The task | Please rewrite the entries below, swapping every "Identify the location of" for "Find the position of" and keeping everything else unchanged.

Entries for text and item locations
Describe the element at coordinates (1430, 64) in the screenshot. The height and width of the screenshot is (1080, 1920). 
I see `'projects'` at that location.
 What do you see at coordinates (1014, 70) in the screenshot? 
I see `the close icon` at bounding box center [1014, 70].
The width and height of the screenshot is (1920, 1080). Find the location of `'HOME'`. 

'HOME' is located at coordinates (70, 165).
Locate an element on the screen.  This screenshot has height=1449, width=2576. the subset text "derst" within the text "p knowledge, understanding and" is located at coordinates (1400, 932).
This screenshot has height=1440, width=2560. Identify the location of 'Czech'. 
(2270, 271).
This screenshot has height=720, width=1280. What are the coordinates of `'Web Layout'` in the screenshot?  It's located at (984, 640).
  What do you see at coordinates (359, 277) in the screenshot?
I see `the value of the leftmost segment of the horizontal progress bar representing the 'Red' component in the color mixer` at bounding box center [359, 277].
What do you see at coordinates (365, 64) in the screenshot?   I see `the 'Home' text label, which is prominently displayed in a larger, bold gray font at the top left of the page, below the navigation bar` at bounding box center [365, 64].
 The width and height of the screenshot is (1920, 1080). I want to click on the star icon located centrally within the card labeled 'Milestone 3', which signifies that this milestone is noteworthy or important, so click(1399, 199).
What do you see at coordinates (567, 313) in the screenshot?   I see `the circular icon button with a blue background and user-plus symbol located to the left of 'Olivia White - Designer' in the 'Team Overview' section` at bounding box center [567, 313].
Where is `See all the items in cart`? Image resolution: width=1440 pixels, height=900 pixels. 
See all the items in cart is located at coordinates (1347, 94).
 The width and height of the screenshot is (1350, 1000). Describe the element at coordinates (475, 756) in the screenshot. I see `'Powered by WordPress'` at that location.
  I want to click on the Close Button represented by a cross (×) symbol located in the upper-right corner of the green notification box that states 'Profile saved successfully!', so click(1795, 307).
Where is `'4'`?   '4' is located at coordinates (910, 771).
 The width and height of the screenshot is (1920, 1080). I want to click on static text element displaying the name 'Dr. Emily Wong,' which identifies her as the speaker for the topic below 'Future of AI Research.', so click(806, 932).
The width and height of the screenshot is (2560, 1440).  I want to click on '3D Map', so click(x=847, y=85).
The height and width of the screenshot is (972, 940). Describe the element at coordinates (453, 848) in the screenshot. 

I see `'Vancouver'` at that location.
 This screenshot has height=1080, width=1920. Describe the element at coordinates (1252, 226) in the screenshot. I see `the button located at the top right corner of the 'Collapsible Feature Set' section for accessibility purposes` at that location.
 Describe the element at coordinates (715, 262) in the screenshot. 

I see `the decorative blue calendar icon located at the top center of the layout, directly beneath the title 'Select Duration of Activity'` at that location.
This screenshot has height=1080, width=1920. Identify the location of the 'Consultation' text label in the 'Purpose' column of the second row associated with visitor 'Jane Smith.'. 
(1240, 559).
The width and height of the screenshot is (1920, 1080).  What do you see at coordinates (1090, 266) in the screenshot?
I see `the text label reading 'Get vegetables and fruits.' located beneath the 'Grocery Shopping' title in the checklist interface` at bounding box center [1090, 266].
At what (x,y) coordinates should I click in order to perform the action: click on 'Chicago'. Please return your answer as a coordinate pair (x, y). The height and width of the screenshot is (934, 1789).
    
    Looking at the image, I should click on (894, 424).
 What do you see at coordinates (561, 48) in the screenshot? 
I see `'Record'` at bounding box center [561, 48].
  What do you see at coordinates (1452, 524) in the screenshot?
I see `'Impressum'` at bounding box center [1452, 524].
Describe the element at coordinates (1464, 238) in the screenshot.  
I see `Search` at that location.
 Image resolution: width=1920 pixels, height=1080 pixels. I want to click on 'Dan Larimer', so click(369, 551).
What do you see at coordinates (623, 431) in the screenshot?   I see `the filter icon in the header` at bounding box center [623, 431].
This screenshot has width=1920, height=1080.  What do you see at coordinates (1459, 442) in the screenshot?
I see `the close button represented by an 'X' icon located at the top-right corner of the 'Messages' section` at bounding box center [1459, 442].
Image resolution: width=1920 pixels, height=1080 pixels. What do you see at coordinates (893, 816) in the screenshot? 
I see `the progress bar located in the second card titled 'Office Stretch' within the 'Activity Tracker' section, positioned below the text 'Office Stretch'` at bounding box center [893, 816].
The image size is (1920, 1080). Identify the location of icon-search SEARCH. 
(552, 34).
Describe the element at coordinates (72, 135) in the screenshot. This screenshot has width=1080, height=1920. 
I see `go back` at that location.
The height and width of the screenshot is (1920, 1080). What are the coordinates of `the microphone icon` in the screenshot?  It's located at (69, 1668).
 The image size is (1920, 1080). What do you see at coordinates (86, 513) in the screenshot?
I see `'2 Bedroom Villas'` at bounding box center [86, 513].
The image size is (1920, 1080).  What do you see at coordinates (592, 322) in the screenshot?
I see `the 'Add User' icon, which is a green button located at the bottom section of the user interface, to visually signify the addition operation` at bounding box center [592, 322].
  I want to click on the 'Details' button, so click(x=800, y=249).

Written answer |
Describe the element at coordinates (1430, 64) in the screenshot. The height and width of the screenshot is (1080, 1920). 
I see `'projects'` at that location.
 What do you see at coordinates (1014, 70) in the screenshot? 
I see `the close icon` at bounding box center [1014, 70].
The width and height of the screenshot is (1920, 1080). Find the location of `'HOME'`. 

'HOME' is located at coordinates (70, 165).
Locate an element on the screen.  This screenshot has height=1449, width=2576. the subset text "derst" within the text "p knowledge, understanding and" is located at coordinates (1400, 932).
This screenshot has height=1440, width=2560. Find the position of 'Czech'. 
(2270, 271).
This screenshot has height=720, width=1280. What are the coordinates of `'Web Layout'` in the screenshot?  It's located at (984, 640).
  What do you see at coordinates (359, 277) in the screenshot?
I see `the value of the leftmost segment of the horizontal progress bar representing the 'Red' component in the color mixer` at bounding box center [359, 277].
What do you see at coordinates (365, 64) in the screenshot?   I see `the 'Home' text label, which is prominently displayed in a larger, bold gray font at the top left of the page, below the navigation bar` at bounding box center [365, 64].
 The width and height of the screenshot is (1920, 1080). I want to click on the star icon located centrally within the card labeled 'Milestone 3', which signifies that this milestone is noteworthy or important, so click(1399, 199).
What do you see at coordinates (567, 313) in the screenshot?   I see `the circular icon button with a blue background and user-plus symbol located to the left of 'Olivia White - Designer' in the 'Team Overview' section` at bounding box center [567, 313].
Where is `See all the items in cart`? Image resolution: width=1440 pixels, height=900 pixels. 
See all the items in cart is located at coordinates (1347, 94).
 The width and height of the screenshot is (1350, 1000). Describe the element at coordinates (475, 756) in the screenshot. I see `'Powered by WordPress'` at that location.
  I want to click on the Close Button represented by a cross (×) symbol located in the upper-right corner of the green notification box that states 'Profile saved successfully!', so click(1795, 307).
Where is `'4'`?   '4' is located at coordinates (910, 771).
 The width and height of the screenshot is (1920, 1080). I want to click on static text element displaying the name 'Dr. Emily Wong,' which identifies her as the speaker for the topic below 'Future of AI Research.', so click(806, 932).
The width and height of the screenshot is (2560, 1440).  I want to click on '3D Map', so click(x=847, y=85).
The height and width of the screenshot is (972, 940). Describe the element at coordinates (453, 848) in the screenshot. 

I see `'Vancouver'` at that location.
 This screenshot has height=1080, width=1920. Describe the element at coordinates (1252, 226) in the screenshot. I see `the button located at the top right corner of the 'Collapsible Feature Set' section for accessibility purposes` at that location.
 Describe the element at coordinates (715, 262) in the screenshot. 

I see `the decorative blue calendar icon located at the top center of the layout, directly beneath the title 'Select Duration of Activity'` at that location.
This screenshot has height=1080, width=1920. Find the position of the 'Consultation' text label in the 'Purpose' column of the second row associated with visitor 'Jane Smith.'. 
(1240, 559).
The width and height of the screenshot is (1920, 1080).  What do you see at coordinates (1090, 266) in the screenshot?
I see `the text label reading 'Get vegetables and fruits.' located beneath the 'Grocery Shopping' title in the checklist interface` at bounding box center [1090, 266].
At what (x,y) coordinates should I click in order to perform the action: click on 'Chicago'. Please return your answer as a coordinate pair (x, y). The height and width of the screenshot is (934, 1789).
    
    Looking at the image, I should click on (894, 424).
 What do you see at coordinates (561, 48) in the screenshot? 
I see `'Record'` at bounding box center [561, 48].
  What do you see at coordinates (1452, 524) in the screenshot?
I see `'Impressum'` at bounding box center [1452, 524].
Describe the element at coordinates (1464, 238) in the screenshot.  
I see `Search` at that location.
 Image resolution: width=1920 pixels, height=1080 pixels. I want to click on 'Dan Larimer', so click(369, 551).
What do you see at coordinates (623, 431) in the screenshot?   I see `the filter icon in the header` at bounding box center [623, 431].
This screenshot has width=1920, height=1080.  What do you see at coordinates (1459, 442) in the screenshot?
I see `the close button represented by an 'X' icon located at the top-right corner of the 'Messages' section` at bounding box center [1459, 442].
Image resolution: width=1920 pixels, height=1080 pixels. What do you see at coordinates (893, 816) in the screenshot? 
I see `the progress bar located in the second card titled 'Office Stretch' within the 'Activity Tracker' section, positioned below the text 'Office Stretch'` at bounding box center [893, 816].
The image size is (1920, 1080). Find the position of icon-search SEARCH. 
(552, 34).
Describe the element at coordinates (72, 135) in the screenshot. This screenshot has width=1080, height=1920. 
I see `go back` at that location.
The height and width of the screenshot is (1920, 1080). What are the coordinates of `the microphone icon` in the screenshot?  It's located at (69, 1668).
 The image size is (1920, 1080). What do you see at coordinates (86, 513) in the screenshot?
I see `'2 Bedroom Villas'` at bounding box center [86, 513].
The image size is (1920, 1080).  What do you see at coordinates (592, 322) in the screenshot?
I see `the 'Add User' icon, which is a green button located at the bottom section of the user interface, to visually signify the addition operation` at bounding box center [592, 322].
  I want to click on the 'Details' button, so click(x=800, y=249).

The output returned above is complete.